Mobile Jugendarbeit ist an den Wochenenden in der Innenstadt präsent - Jugendliche wünschen sich Freiheit und ein normales Leben
Stuttgart. Die Wärme nimmt zu, die Menschen wollen wieder raus auf die Straße. Und dürfen es wegen der Pandemie nur sehr eingeschränkt. Das ist für alle nervenaufreibend, besonders aber für junge Menschen. Vier von fünf Kindern und Jugendlichen fühlen sich durch Corona belastet, hat eine Studie des Uniklinikums Hamburg-Eppendorf ergeben. Das berichten auch die Streetworker der Mobilen Jugendarbeit (MJA) Stuttgart, die seit November 2020 in der Innenstadt unterwegs waren – auch an den vergangenen beiden Wochenenden.
„Die jungen Leute sind voller Energie und aufgestautem Frust, der sich schnell entladen kann“, sagt Simon Fregin, der Leiter der MJA Innenstadt.

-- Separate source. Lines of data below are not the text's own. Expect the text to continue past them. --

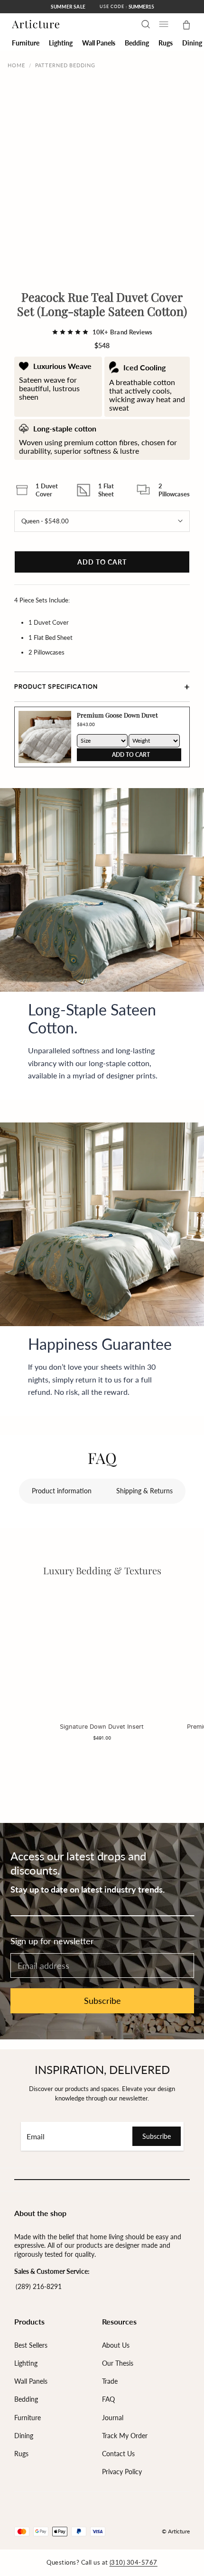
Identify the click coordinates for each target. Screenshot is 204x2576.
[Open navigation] (163, 24)
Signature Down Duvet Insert (102, 1726)
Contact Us (118, 2454)
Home (16, 65)
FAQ (108, 2399)
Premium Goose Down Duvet (117, 715)
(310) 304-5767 (134, 2562)
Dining (23, 2436)
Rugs (21, 2454)
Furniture (27, 2418)
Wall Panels (30, 2381)
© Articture (176, 2531)
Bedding (26, 2399)
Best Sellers (30, 2345)
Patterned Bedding (65, 65)
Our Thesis (117, 2363)
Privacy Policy (122, 2472)
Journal (112, 2418)
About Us (116, 2345)
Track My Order (125, 2436)
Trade (110, 2381)
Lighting (25, 2363)
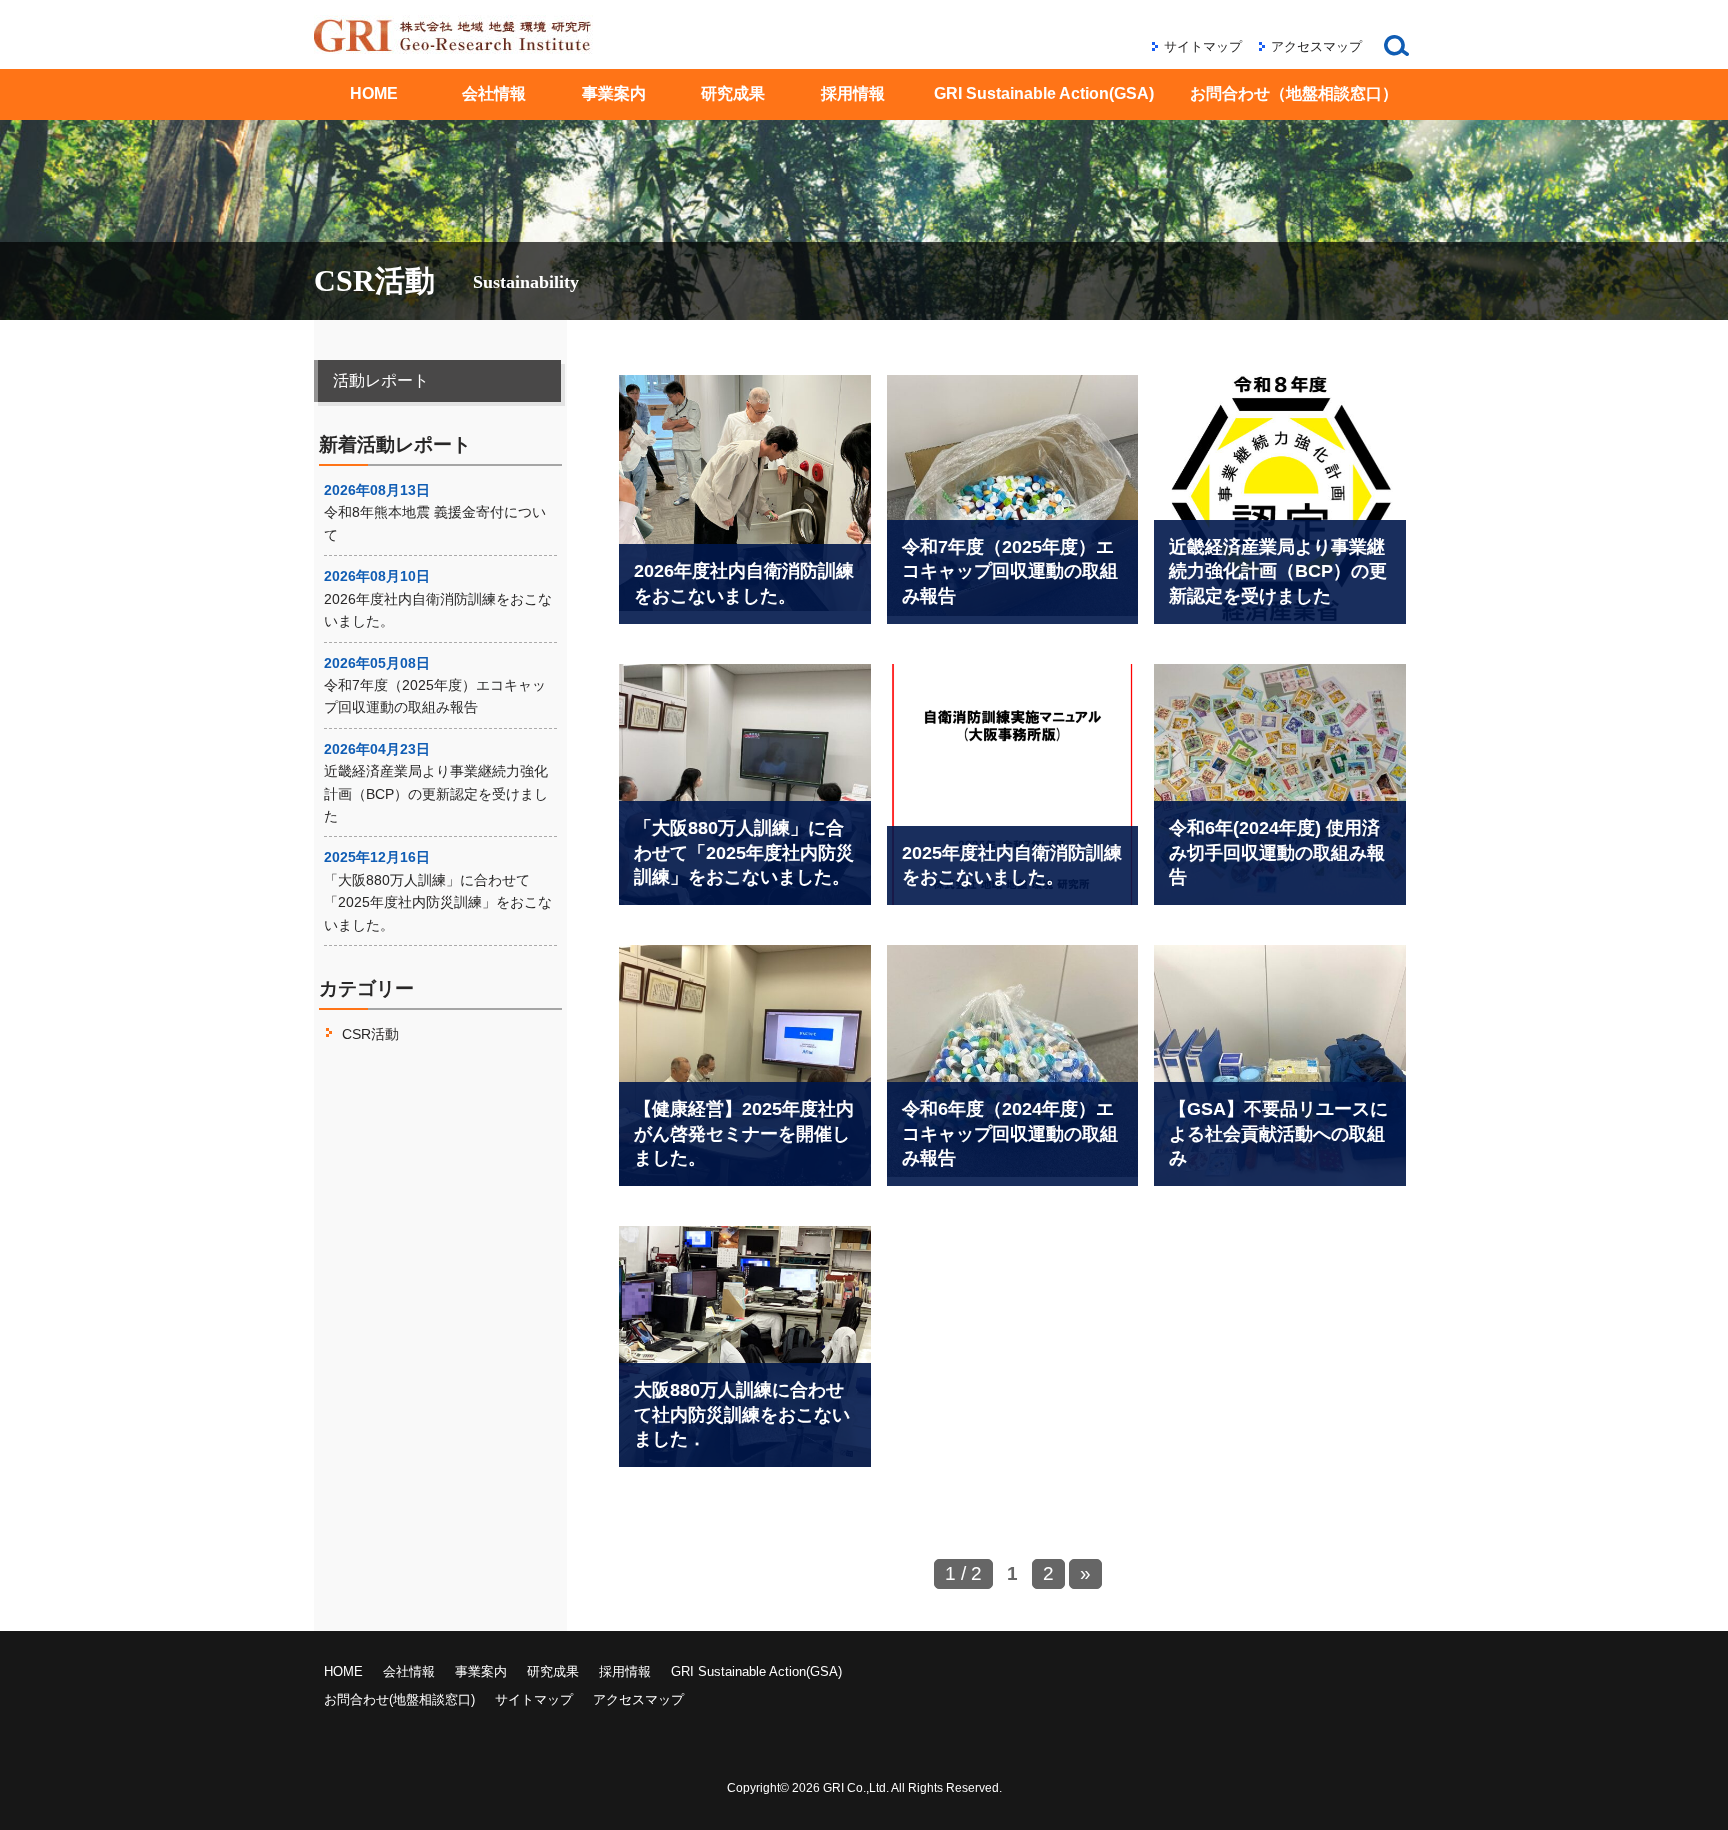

Sie seien Corona-müde, wünschten sich Freiheit und ein normales Leben. Diese Gefühle würden von der Jugend extremer und grenzenloser ausgelebt als von vielen Erwachsenen. Da könne die Stimmung schnell kippen. „Trotzdem hatten wir an den vergangenen beiden Wochenenden sehr gute Gespräche mit den Kids“, berichtet Fregin. „Damit wirken wir schon im Vorfeld präventiv.“ Die Jugendlichen kommen nicht nur aus Stuttgart, sondern aus der ganzen Region – wie in der Zeit vor Corona auch. Die Jugendlichen, die die Streetworker angesprochen haben, kamen neben den Stuttgarter Stadtteilen Stammheim, Weilimdorf, Zuffenhausen und Bad Cannstatt auch aus Bietigheim, Kornwestheim und Heilbronn.
Am vergangenen Wochenende ist die Stimmung in der Innenstadt zum Teil gekippt, vereinzelt flogen Gegenstände und Flaschen. Das Team der MJA konnte manche jungen Leute davon abhalten, sich daran zu beteiligen. „Wir haben in einer Schlägerei deeskalieren können. Und wir konnten einen jungen Mann dazu bewegen, einen Stein wieder hinzulegen, den er werfen wollte“, berichtet Fregin.
Hoffnung auf Lockerung der Corona-Einschränkungen in den kommenden Wochen
„Uns beschäftigt, wie die massiv vorhandene Energie bei den jungen Leuten sich in positive Bahnen lenken lässt“, sagt Klausjürgen Mauch, bei der Evangelischen Gesellschaft (eva) zuständig für die MJA. „Wie können wir Angebote gestalten, die dem Bedarf entgegen kommen, etwas zu erleben?“ Fast alles, um die Energie positiv zu kanalisieren, sei kaum umsetzbar. „Wir würden gerne in Gruppen mit Jugendlichen etwas unternehmen, doch das ist im Moment fast unmöglich. Wir hoffen sehr, dass die Corona-Einschränkungen in den kommenden Wochen gelockert werden können. Denn niemand will die Eskalation, auch die jungen Menschen nicht.“
„Am kommenden Wochenende wird die Anzahl unserer Mitarbeitenden verstärkt, die in der Innenstadt sind“, berichtet Jutta Jung, die bei der Caritas für die MJA zuständig ist. Das Team werde noch sichtbarer sein als bisher. „Wir haben vor, Anlaufstellen am Eckensee und am Schlossplatz anzubieten, die wir mit Beachflags sichtbar machen.“ (uli)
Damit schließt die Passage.